I think this is a valid point for developers who only have a few years of experience but I've been coding professionally for over a decade now - I don't need the compiler to artificially slow me down - I'd rather spend my mental energy thinking about the algorithm/architecture in its purest form without getting caught up in trying to satisfy the compiler's tedious requirements.

For me programming in a typed language is like using software that always asks you "are you sure you want to do this?" every time you tell it to do something. It's OK if you're a beginner, but I just find it frustrating.

I spent many years programming in ActionScript 3 and then Java so I feel like I've given typed languages a fair shot.

2 comments

> I don't need the compiler to artificially slow me down

It's slowing you down because you've written code with errors. Those type errors are still in your dynamic code, you just can't see them.

> I spent many years programming in ActionScript 3 and then Java so I feel like I've given typed languages a fair shot.

I don't think you have, you've missed many wonderful modern type system features.

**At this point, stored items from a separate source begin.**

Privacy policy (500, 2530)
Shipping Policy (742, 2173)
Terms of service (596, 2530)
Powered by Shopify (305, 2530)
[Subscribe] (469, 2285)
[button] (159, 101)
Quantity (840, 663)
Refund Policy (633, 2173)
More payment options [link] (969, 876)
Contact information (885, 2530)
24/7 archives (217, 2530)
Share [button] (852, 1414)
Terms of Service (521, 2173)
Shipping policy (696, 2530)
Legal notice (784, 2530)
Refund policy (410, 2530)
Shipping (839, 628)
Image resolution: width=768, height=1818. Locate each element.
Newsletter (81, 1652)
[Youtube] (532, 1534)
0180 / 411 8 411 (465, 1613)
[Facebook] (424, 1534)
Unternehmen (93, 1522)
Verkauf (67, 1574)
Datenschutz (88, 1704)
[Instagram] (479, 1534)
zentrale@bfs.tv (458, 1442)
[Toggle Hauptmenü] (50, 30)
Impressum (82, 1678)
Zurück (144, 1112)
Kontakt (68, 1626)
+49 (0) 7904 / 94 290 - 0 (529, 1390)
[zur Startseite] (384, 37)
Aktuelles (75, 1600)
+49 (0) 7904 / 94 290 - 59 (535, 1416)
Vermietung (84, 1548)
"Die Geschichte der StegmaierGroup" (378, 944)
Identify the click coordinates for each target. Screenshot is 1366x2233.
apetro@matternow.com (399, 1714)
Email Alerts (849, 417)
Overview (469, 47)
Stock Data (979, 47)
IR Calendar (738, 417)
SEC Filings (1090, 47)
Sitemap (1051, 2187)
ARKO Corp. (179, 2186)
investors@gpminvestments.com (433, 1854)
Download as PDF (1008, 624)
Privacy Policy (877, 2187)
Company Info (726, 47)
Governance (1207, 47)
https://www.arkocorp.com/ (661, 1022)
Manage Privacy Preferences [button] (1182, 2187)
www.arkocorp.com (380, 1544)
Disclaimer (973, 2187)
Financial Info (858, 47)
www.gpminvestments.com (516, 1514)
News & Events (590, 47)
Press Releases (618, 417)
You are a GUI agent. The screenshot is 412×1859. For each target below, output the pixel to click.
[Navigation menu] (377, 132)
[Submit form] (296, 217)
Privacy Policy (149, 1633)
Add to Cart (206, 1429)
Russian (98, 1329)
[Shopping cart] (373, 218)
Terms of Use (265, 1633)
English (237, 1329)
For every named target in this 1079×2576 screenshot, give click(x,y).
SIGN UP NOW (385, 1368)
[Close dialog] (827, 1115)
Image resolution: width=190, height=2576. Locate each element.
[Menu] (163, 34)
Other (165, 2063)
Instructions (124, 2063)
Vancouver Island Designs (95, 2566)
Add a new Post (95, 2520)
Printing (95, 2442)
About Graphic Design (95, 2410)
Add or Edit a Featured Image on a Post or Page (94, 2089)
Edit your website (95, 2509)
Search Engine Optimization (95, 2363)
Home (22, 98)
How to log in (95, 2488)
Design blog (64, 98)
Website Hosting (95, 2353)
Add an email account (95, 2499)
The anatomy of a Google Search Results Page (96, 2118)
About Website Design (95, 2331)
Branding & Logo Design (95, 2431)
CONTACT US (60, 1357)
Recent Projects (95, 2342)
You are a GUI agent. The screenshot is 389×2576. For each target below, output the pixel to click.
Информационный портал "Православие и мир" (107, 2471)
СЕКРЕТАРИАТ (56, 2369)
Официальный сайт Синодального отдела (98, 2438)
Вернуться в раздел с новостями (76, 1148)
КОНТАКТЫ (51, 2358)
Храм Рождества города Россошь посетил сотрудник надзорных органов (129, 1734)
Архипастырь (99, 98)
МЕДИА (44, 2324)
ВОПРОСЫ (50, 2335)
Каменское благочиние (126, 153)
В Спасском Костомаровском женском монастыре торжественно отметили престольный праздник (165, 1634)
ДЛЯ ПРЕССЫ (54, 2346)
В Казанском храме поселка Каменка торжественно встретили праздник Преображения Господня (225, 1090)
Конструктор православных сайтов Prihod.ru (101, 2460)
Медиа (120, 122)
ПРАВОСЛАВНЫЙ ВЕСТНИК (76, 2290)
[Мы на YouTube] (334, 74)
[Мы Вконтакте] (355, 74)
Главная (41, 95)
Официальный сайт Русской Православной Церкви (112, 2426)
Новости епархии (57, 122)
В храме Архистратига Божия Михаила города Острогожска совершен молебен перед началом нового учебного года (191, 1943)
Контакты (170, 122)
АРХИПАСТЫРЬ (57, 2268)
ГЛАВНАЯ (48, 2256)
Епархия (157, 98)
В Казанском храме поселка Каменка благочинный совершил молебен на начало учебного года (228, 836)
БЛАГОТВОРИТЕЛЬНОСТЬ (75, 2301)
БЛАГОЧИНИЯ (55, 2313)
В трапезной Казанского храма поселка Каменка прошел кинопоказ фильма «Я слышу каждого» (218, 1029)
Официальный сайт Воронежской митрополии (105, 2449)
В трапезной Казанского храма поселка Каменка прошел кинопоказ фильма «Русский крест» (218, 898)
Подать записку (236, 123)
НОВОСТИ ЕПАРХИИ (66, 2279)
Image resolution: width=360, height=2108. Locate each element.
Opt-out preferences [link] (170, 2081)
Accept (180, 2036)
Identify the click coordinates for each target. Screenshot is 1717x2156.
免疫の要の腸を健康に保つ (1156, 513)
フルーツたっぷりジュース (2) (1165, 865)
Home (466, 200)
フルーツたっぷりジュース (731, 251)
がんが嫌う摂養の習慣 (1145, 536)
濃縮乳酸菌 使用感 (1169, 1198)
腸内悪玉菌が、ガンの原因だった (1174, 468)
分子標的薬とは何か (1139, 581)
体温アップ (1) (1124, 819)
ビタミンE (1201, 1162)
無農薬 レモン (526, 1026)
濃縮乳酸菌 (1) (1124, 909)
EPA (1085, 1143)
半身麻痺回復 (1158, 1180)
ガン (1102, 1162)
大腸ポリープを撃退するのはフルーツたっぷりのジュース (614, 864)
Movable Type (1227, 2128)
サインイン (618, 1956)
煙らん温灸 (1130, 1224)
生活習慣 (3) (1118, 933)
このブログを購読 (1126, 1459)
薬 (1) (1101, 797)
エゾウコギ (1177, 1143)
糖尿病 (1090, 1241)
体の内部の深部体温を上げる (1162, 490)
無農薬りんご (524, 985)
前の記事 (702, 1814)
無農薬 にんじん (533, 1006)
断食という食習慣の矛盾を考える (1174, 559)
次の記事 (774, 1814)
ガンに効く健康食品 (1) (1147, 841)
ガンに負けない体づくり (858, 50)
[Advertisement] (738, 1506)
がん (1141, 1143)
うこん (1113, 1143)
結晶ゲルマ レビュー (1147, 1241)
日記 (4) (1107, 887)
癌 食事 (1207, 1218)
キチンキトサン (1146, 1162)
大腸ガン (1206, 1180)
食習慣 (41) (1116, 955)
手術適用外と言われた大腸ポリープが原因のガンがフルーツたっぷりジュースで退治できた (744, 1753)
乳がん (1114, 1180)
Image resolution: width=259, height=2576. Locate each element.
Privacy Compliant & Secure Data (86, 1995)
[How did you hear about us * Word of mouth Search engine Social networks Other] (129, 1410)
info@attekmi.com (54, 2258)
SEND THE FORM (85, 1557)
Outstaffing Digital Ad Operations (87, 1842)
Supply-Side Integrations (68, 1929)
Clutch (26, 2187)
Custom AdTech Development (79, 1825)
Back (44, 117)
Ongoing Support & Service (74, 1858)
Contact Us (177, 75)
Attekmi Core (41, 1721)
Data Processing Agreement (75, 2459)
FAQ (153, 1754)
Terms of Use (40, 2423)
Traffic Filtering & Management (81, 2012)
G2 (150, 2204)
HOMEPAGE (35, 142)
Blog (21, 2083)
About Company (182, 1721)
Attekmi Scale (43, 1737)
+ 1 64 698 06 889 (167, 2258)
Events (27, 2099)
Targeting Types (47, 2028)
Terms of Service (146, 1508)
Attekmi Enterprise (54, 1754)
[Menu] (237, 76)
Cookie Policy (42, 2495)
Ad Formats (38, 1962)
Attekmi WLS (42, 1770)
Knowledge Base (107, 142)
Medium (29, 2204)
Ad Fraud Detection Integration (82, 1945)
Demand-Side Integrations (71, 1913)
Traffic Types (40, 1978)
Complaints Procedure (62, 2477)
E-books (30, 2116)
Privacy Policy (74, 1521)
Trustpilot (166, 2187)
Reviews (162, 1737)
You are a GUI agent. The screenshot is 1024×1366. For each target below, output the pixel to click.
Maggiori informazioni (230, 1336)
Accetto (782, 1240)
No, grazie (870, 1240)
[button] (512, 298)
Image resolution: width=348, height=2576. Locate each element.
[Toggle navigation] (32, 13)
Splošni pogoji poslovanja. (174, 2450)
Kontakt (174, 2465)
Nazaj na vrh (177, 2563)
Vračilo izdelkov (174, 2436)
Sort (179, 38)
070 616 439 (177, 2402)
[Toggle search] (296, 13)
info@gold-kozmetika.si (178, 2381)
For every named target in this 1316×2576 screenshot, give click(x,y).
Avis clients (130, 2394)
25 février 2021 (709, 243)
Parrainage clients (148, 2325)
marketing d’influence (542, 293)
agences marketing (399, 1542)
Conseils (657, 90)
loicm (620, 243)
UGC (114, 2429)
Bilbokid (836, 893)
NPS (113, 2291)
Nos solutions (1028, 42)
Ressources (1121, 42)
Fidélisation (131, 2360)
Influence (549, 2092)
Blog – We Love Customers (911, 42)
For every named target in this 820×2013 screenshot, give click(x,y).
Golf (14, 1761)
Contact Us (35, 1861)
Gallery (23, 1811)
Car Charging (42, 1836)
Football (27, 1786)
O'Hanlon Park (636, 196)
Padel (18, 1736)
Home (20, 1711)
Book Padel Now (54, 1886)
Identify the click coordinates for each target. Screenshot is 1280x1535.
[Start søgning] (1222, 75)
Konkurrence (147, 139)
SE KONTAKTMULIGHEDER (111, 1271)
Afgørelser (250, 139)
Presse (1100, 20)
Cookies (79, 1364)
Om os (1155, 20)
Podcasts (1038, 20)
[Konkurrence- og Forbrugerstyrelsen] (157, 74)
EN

Algebraic types, for one, aren't present in either of those languages and are massively useful, replacing 'null' (with a type like Option/Maybe) and exceptions (with a Result/Either concept) in many languages that have them.

Not to mention, with a language that has type inference, you don't even have to write the type in many cases, and yet you keep the guarantees of a strongly typed language.

>I think this is a valid point for developers who only have a few years of experience but I've been coding professionally for over a decade now - I don't need the compiler to artificially slow me down

You'd be surprised.

There's a reason that developers after decades of dynamic languages turn increasingly to types (of which Flow and TS are examples in the JS world).